All that is changing now. A domestic NFC payments system is set to go nuclear after building up to critical mass. Google just announced a nationwide launch of its new Google Wallet system, which puts the financial know-how of Citibank (NYSE: C) and MasterCard together with the data and transaction handling expertise of Sprint Nextel (NYSE: S) and First Data to create the first real-world example of NFC technology in action.

Most of the launch-ready merchants are found in San Francisco and New York, but Google's partner locator already shows a few compatible businesses in my Floridian neck of the woods. Outlets already sporting those handy little PayPass readers for chip-girded MasterCards stand a greater chance of showing up, because that's what your phone would talk to.

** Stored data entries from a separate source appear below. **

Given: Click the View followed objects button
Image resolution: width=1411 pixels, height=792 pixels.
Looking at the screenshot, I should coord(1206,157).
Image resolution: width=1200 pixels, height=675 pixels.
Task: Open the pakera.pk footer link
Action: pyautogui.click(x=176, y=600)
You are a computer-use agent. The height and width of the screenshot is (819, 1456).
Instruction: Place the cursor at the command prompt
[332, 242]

So it's still kind of limited. To use this stuff at launch, you need the right kind of MasterCard issued by Citibank and nobody else. That Nexus S reference model is still the only Android phone to carry NFC chips, and you'd need the Sprint model to boot rather than its siblings offered by other networks. That's a lot of boxes to check just to qualify for Google Wallet payments.

These constraints should disappear eventually as NFC chips become more mainstream while other banks and credit card issuers join the bandwagon. So far, we're just looking at a very public proof of concept.

But wait -- there's more!
Google Wallet actually goes a little bit beyond a pure payment service. The in-store connection will also send some data the other way, potentially pumping your phone full of digital coupons, ads, and other offers. Your digital wallet would also hold commonly used store loyalty cards, store digital receipts for everything you buy, and in due time also save some trees by handling boarding passes at the airport, theater tickets, and whatever else for which you'd usually receive a hard-copy printout.

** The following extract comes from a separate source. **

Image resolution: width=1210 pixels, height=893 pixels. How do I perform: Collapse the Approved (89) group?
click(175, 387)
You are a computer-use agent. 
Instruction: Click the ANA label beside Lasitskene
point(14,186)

Again, none of this is exactly new -- advertising firms have been working on location-based mobile ads since at least 2006, for example. TIBCO Software (Nasdaq: TIBX) sees a great market for its real-time data analysis tools where retailers grab the opportunity to tell you of a great sale two aisles down. The new thing here is the combination of payments and marketing, together with the supreme convenience of doing everything on your phone with the tacit approval of that crucial screen tap.

Google's solution stands alone right now, but others will undoubtedly join the fray in short order. Like I said, Nokia already has this NFC idea in play across the globe -- we're just waiting for a compatible American network.

Winners and losers
Rumor has it that the next iPhone might gain NFC powers, which would undoubtedly bring MasterCard archrival Visa (NYSE: V) into play. In fact, I fully expect Visa to join the Google Wallet program soon enough. One service may eventually rule them all, or perhaps we'll see a loosely connected mishmash of standards-less competitors. Either way, the old-line payment handlers will find a way to participate in anything that matters. Just because plastic cards are going out of style doesn't mean that the credit card companies are outdated -- they're just moving to a new hardware platform.

The one surefire winner in the NFC revolution is chip designer NXP Semiconductors (Nasdaq: NXPI), which supplies NFC chips for all of Nokia's smartphones and also the Google Nexus S. Oh, and Uncle Sam gets to save billions on unprinted dollar bills and unminted pennies.

I have seen the future, and it's comfortingly familiar. Just leave your cash in that cigar box under the petunias.